『別離』

 有馬記念の後、ウイニングチケット笹針が施した上で、長期放牧に出されることになった。伊藤師は、菊花賞のレース内容から長距離適性に見切りをつけ、天皇賞・春(Gl)は回避することを早々に決めた。そのため、ウイニングチケットの5歳春の大目標は、宝塚記念(Gl)に置かれることになった。

 しかし、十分な休養をとった上で復帰を目指していたウイニングチケット陣営に、予期せぬ不運が襲った。春シーズンがいよいよ本格化しようかという4月に入って、主戦である柴田騎手が落馬事故に見舞われたのである。首を負傷した柴田騎手は長期の戦線離脱を余儀なくされ、ウイニングチケットの鞍上は宙に浮いてしまった。

 一方、ウイニングチケットの復帰も、予定していた宝塚記念には間に合わず、高松宮杯(Gll)にずれ込んだ。その復帰戦の鞍上に、柴田政人騎手の姿はなかった。この日彼の鞍上を務めたのは、柴田は柴田でも柴田政人騎手の甥にあたる柴田善臣騎手だった。

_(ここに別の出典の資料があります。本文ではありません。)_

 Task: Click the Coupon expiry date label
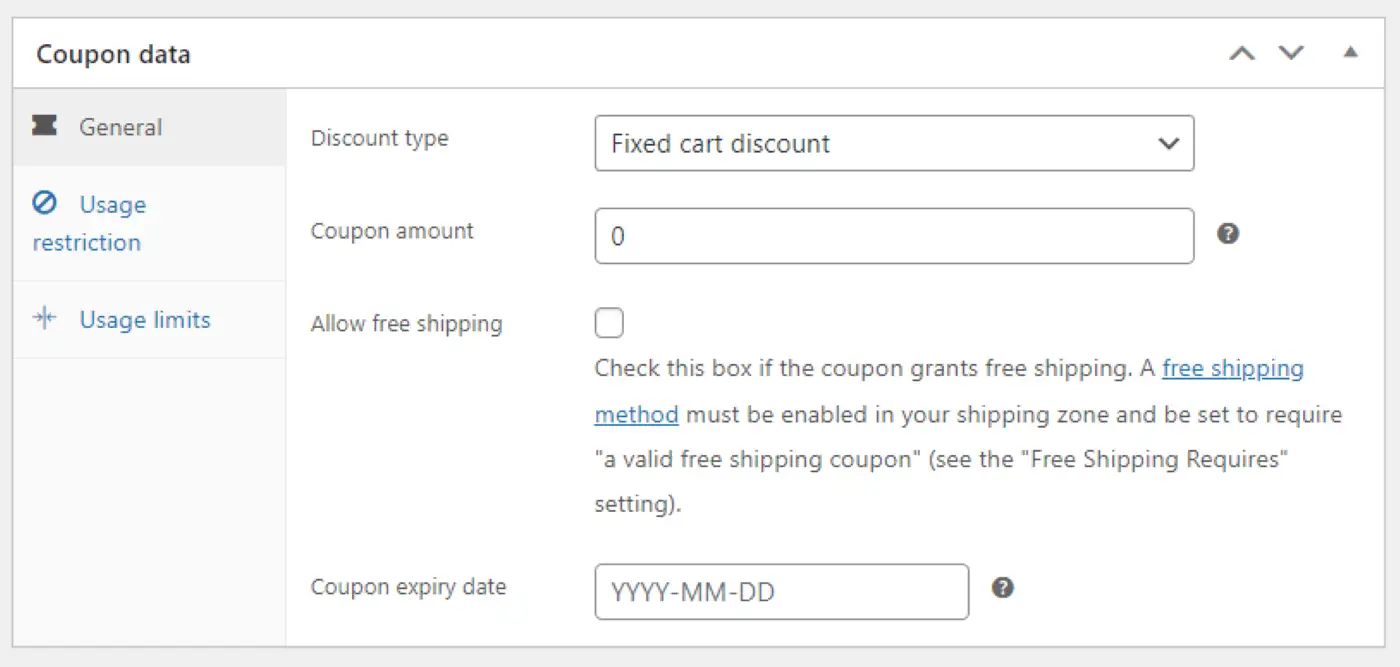click(x=408, y=587)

 新しいパートナーを迎えたウイニングチケットだったが、彼の末脚からは、4歳時の豪脚が嘘のように鳴りを潜めてしまった。出走してきたのは格下の馬ばかりで、メンバー的には負けるはずがなく、また負けてはならないレースだったウイニングチケットだが、その結果はナイスネイチャの5着というまさかの完敗だった。そのあまりにだらしない負け方は、まるで馬が柴田政人騎手でなければ走りたくない、と主張しているかのようだった。だが、そうは言ってもその柴田騎手の戦線復帰はなかなかめどが立たない。ウイニングチケットがいない間に天皇賞・春(Gl)、宝塚記念(Gl)を楽勝し、最強馬としての地位を確固たるものとしたかつてのライバル・ビワハヤヒデと比べると、あまりにもふがいないものと言わざるを得なかった。